-- Assigned task --
In the data below, which lines hold the word "icon"? Copy them.

-- Supplied data --
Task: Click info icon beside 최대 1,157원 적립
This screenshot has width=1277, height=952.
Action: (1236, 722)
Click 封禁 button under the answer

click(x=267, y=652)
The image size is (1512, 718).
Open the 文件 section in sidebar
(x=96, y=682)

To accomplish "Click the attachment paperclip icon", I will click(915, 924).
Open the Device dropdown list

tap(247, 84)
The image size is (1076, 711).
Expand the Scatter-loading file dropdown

-- Answer to the problem --
Task: Click info icon beside 최대 1,157원 적립
To accomplish "Click the attachment paperclip icon", I will click(915, 924).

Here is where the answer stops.